Однако, хитрая – меняет тактику. Я бы не против… Просто, очень сильно болит живот, и по-прежнему кружится голова после столкновения с «птичкой». Может, ты и права, но «птичка», отнюдь, не безобидная была, а с длинными когтями, которыми меня рвала. Но, какая бы крутая не была, уже не полетит. Пёрышки свои не собрать.
– Если нет туалета, – я найду другой, – а девушка никак не уймётся.
Тот сон, который рассказал, – его я видел всего лишь раз, и ещё много лет ходил с чувством прожитой реальности наяву. До недавних пор, я это правдой считал, и даже некоторым рассказывал о себе.
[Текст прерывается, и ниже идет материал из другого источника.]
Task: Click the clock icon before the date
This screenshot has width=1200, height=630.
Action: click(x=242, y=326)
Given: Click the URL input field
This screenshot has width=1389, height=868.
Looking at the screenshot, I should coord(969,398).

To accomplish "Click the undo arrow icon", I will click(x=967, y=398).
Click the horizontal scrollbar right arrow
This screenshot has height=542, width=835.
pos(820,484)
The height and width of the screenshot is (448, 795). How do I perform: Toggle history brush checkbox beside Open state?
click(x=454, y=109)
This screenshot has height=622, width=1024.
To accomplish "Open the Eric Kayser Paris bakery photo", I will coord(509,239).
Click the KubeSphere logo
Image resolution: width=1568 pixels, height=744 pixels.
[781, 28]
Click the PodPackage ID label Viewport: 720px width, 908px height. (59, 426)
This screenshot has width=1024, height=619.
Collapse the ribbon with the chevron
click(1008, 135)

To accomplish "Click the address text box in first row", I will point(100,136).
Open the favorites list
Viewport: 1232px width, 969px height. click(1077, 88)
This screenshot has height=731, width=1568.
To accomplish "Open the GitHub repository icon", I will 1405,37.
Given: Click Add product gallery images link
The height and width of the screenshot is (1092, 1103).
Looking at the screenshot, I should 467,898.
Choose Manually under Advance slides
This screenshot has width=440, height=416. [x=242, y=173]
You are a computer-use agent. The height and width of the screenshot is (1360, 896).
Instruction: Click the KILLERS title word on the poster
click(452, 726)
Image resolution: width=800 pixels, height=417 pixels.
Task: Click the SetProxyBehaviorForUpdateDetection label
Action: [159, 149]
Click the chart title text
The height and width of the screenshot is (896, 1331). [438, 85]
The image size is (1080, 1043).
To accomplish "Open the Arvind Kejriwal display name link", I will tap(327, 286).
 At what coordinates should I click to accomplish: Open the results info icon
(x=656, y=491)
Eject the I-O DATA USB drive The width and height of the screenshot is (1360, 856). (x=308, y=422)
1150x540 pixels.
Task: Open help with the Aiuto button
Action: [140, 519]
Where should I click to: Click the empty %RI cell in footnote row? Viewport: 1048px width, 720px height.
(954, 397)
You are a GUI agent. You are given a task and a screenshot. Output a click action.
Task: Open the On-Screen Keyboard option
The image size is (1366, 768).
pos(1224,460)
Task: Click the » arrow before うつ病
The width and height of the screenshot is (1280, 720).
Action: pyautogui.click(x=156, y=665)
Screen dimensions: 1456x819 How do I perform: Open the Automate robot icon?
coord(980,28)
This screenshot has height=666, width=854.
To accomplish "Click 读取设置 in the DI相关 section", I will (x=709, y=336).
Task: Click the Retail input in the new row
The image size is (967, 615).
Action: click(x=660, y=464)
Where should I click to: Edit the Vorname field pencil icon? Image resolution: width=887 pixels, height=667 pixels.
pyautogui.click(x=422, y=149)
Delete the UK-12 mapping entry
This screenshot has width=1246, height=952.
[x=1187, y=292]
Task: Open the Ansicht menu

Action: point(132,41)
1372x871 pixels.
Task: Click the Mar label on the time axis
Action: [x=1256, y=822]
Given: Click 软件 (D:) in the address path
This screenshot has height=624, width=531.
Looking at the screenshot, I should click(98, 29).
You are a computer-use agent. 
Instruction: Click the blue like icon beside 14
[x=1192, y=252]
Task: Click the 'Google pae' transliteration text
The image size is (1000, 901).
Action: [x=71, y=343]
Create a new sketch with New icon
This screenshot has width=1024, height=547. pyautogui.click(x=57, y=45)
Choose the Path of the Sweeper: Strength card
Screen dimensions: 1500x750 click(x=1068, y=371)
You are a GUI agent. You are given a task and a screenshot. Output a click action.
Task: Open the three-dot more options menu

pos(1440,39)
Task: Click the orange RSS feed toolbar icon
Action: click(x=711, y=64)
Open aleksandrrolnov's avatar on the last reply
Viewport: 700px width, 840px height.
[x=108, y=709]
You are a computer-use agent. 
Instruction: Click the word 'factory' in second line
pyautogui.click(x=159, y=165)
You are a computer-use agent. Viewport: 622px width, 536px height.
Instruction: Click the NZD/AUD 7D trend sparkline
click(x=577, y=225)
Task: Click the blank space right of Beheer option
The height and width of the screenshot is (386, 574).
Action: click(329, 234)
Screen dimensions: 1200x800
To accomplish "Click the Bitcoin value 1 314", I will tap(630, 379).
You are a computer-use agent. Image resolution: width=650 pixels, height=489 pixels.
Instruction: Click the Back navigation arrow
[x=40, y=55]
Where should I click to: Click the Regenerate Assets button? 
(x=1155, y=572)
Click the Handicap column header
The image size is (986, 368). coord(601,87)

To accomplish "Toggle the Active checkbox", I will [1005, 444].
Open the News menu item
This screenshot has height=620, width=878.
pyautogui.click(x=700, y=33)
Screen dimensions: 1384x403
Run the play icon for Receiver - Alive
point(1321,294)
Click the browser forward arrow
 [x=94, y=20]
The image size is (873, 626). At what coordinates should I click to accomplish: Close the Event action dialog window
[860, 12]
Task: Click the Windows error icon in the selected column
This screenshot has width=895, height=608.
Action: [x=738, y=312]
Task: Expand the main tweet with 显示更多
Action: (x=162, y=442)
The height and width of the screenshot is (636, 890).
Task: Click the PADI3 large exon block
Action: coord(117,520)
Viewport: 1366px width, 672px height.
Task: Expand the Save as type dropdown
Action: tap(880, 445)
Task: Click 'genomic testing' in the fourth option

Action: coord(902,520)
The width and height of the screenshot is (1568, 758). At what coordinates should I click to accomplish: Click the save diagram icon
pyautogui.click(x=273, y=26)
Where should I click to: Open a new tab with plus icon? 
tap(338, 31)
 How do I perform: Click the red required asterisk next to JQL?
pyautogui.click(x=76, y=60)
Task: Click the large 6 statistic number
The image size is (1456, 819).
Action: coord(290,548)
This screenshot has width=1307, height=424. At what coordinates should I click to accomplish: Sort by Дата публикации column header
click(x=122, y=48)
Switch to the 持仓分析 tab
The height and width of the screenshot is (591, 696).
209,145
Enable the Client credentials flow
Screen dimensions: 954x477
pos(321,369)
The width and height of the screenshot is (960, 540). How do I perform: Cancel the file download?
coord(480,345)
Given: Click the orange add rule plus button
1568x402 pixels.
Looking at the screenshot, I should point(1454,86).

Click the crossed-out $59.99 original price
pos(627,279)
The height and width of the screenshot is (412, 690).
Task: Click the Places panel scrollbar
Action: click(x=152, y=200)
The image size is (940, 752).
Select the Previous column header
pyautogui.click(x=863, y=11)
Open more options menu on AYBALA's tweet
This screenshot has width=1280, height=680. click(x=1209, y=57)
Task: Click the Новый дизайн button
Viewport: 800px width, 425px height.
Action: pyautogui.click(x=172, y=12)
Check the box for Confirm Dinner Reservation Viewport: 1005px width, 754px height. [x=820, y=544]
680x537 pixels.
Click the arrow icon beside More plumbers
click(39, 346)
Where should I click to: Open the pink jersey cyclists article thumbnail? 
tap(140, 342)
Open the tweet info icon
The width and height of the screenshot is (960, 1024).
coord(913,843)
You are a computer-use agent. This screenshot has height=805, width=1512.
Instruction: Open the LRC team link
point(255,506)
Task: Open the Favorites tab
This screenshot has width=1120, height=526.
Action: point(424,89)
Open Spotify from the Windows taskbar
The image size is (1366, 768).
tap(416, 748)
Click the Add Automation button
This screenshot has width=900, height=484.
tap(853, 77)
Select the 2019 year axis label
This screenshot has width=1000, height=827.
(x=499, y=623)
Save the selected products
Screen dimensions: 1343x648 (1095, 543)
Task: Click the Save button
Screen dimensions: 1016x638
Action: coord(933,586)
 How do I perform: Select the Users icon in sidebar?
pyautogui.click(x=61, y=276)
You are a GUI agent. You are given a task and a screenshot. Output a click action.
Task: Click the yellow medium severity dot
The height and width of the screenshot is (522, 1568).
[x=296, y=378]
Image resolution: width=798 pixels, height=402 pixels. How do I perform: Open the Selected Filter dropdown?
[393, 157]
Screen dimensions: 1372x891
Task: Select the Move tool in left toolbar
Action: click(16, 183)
Свою мать я хорошо знал… да что говорить, – она же вырастила меня, и воспитала таким, каким являюсь сейчас…! Но во сне была не она.
Хорошо повзрослев, я разобрал своё прошлое на мелкие детали, и снова попытался сложить воспоминания вместе, чтобы получить единую картину. Как и с тем, что умереть можно лишь раз, я понял, что за самим собой, издалека невозможно наблюдать. Перечислив все разумные варианты, себе я смог объяснить лишь тем, что видел сновидение. Пусть оно было настолько реальным, что надолго засело в памяти, но нельзя, если ты не сумасшедший… Невозможно, если ты не шизофреник, способный менять характеры, как маски… Если ты здоровый человек – нельзя об этом даже заикаться! Особенно чужим.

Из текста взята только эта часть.